Page 30 of The Golden Torc


  With a magician's flourish, he hauled a large sheet of durofilm out of another pocket.

  "Look! I brought you a complete map! City, Guild buildings, interior of the headquarters block showing your route from the service door to the torc-making rooms. See—this is where you are, and here's the old dump, and here's the Coercer HQ at the edge of the cliff and the door. You just come into town in your disguises—you look bonzo, by the way!—and lose yourselves in the greenway bushes just west of the Coercer House wall."

  He spread the map on the floor and most of the saboteurs hunched down to study it. But Felice said:

  "What about the Spear?"

  Aiken was offhanded. "Oh. Right. Is that it you got there? Big sonuvabitch, isn't it?"

  "If we could get it working," the girl said, "we could hit the Coercer headquarters from a distance. There'd be no need for a penetration at all."

  "I gotcha. Oh, absolutely. I kinda forgot all about that old zapper, what with our having an inside man at the skonk works all ready to let us walk inside."

  "Who is it?" asked the biggest of the desperados. He wore the blue cloak and bronze half-armor of a captal of the provincial guard.
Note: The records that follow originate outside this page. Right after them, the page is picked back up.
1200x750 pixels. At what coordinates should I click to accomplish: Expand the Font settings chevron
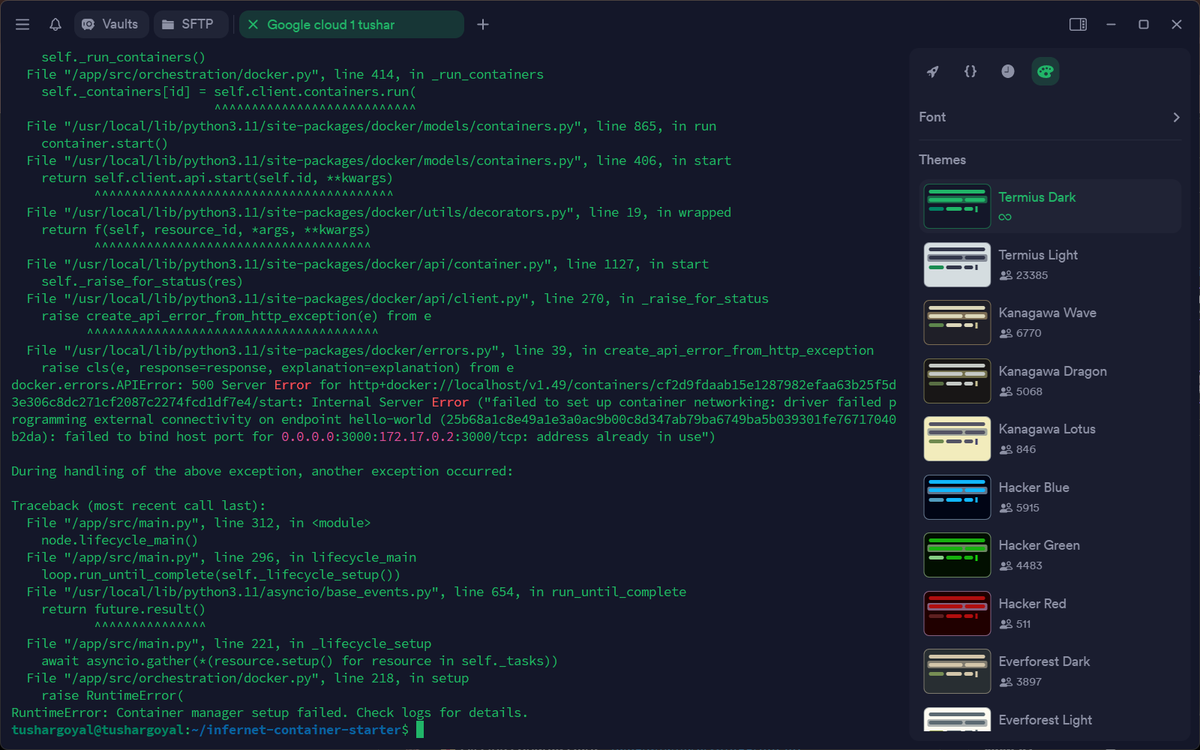coord(1176,117)
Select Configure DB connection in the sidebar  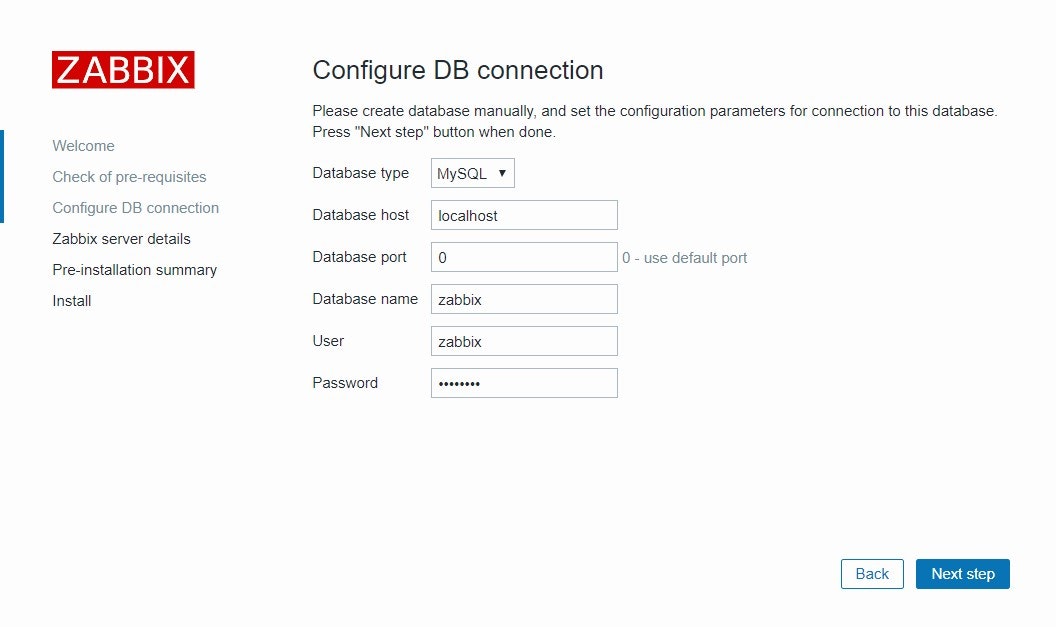(x=135, y=207)
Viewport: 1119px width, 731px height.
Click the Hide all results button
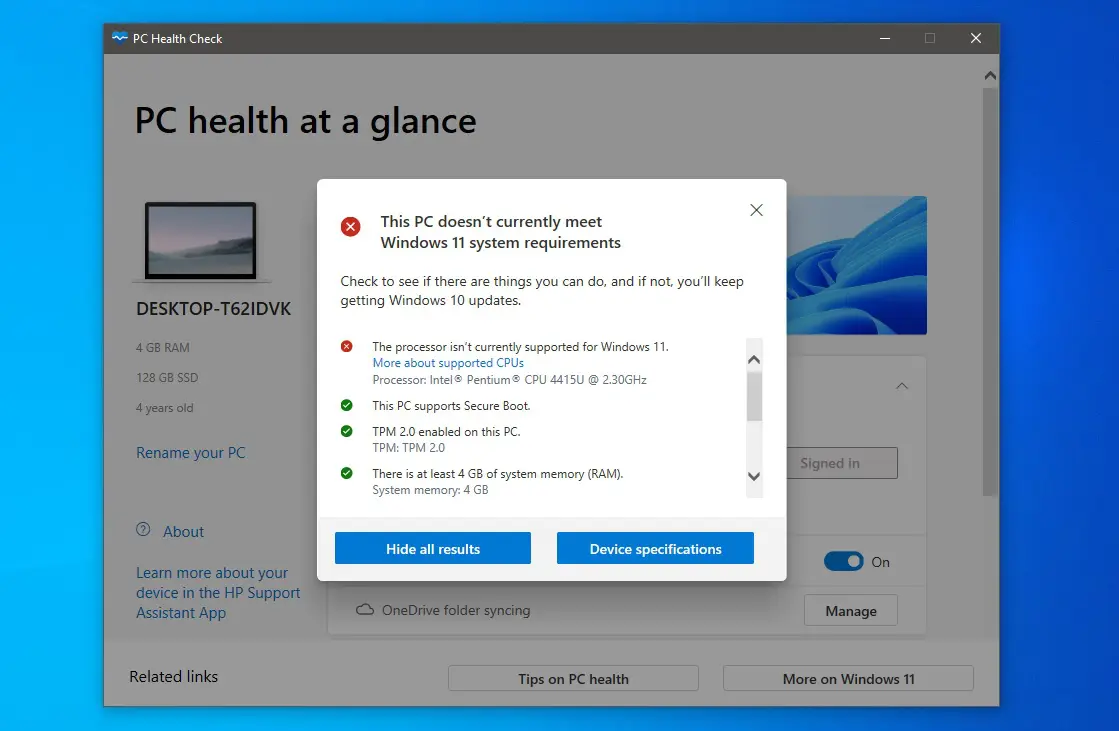coord(432,548)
  Aiken frowned in anxiety. "I can't tell you his name. If any of you got captured, there's no way you could avoid giving him away. And we can't let that happen. This guy is not only loaded with metafunctions, but he's also in a high position. A perfect undercover agent for later on, see? Now lemme give this a good think. Like I say, I'd almost forgotten about this Spear. A real long shot—but if I could fix it and warn our inside man to get out of there..."

  Felice silently handed the great glassy lance to Aiken. Chief Burke brought up the powerpack and its cable, which they had toted from Hidden Springs in a leathern chest. Aiken stroked the blue-lacquered weapon with steady fingers, lifting the cap-lock to inspect the studs, hefting it into his right armpit and pretending to take aim at Felice's big rock plugging the entrance.

  "Pam!" he ejaculated. A wavering little spark, the size of a firefly, emerged from the business end of the device and drifted through the air. It collided with the rock and fell into an impotent shower of red-glowing dust.

  "So much for refueling the zapper with my mind-power!" He gave them a sprightly wink. "Now let's have a look at the juice box."

  He jabbed and thrust at the pack's peculiar sunken fasteners with several of the tools that he carried in his golden suit. "Gonna take more than I've got here to get it open," he said. "Tell you what! I'll change it into a piece of straw and myself into a bird and take it back to my workroom. If I get it open and figure how to recharge it, I'll bring it back here before midnight tomorrow, and warn our coercer pal what's up, and you can blast the place to hell and gone from out in the lagoon. But if I give you a mind-squeak at twenty-four bells telling you it's no go, you carry on with the other plan. How's that sound?"

  His eyes flicked eagerly from face to face.

  "I think," said Felice, "that we should postpone any decision until you come back here with the Spear. Operational or not. And I think you should go along with us on the torc factory assault."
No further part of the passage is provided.